■ Aim of the task:
In the data that follows, count the lines where "agent" appears, and write only the number.

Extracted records
:::
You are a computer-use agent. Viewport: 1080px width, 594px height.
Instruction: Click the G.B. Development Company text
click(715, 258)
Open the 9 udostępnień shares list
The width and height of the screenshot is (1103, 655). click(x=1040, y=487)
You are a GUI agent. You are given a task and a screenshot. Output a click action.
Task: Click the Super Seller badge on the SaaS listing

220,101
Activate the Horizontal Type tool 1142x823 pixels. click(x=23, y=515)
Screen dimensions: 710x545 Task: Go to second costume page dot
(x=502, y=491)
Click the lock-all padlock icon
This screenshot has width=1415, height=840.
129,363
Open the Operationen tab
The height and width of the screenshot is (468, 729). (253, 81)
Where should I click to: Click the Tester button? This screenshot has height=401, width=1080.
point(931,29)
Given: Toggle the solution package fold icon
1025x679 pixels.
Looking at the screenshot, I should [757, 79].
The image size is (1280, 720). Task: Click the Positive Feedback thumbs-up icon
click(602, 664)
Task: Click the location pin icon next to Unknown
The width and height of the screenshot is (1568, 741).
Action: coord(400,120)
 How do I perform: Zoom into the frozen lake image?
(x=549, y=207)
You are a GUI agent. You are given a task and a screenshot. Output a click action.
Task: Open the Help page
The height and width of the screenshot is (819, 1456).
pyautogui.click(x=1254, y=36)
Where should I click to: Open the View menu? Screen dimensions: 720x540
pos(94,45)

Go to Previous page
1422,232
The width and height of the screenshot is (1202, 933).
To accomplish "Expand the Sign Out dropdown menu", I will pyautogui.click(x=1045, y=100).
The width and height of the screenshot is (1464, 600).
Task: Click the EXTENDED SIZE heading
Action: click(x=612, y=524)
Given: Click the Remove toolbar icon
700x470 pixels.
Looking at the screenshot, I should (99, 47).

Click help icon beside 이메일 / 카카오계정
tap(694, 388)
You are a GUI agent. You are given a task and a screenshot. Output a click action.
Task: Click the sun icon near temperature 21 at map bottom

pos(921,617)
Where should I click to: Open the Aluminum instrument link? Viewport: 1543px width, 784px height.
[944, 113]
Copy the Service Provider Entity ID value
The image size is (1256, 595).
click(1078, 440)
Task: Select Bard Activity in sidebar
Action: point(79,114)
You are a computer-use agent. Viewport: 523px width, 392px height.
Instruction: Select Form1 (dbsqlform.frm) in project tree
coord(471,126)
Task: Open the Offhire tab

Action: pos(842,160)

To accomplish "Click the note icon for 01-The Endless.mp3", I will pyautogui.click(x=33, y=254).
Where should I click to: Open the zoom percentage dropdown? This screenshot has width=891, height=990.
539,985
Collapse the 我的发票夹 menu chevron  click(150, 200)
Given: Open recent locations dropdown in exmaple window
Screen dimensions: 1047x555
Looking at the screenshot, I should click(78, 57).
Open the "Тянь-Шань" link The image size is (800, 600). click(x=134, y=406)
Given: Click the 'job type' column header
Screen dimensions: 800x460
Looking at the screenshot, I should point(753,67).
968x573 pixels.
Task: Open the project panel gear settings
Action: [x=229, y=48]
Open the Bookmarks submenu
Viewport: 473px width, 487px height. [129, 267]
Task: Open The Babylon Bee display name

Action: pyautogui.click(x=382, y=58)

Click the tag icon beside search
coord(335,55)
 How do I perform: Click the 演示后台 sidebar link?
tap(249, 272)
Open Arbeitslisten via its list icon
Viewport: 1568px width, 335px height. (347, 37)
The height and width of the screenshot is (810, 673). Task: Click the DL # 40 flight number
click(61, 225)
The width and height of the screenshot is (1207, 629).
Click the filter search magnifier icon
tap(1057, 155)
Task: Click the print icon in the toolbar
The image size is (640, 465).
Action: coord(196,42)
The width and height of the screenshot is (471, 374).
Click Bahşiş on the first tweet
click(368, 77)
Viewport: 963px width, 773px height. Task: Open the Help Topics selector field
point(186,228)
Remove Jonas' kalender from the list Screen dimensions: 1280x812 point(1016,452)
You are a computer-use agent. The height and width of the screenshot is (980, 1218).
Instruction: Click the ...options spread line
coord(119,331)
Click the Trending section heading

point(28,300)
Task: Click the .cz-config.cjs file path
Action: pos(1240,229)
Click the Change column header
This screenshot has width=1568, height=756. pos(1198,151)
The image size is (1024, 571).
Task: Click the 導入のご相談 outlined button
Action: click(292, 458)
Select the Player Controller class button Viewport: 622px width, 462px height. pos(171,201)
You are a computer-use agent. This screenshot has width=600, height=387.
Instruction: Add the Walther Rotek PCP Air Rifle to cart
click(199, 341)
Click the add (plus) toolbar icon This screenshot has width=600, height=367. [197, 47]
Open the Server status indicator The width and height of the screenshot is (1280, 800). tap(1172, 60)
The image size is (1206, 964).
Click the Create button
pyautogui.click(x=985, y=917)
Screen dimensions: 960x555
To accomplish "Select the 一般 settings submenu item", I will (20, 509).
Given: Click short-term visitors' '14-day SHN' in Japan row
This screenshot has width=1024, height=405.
:::
■ Answer space:
7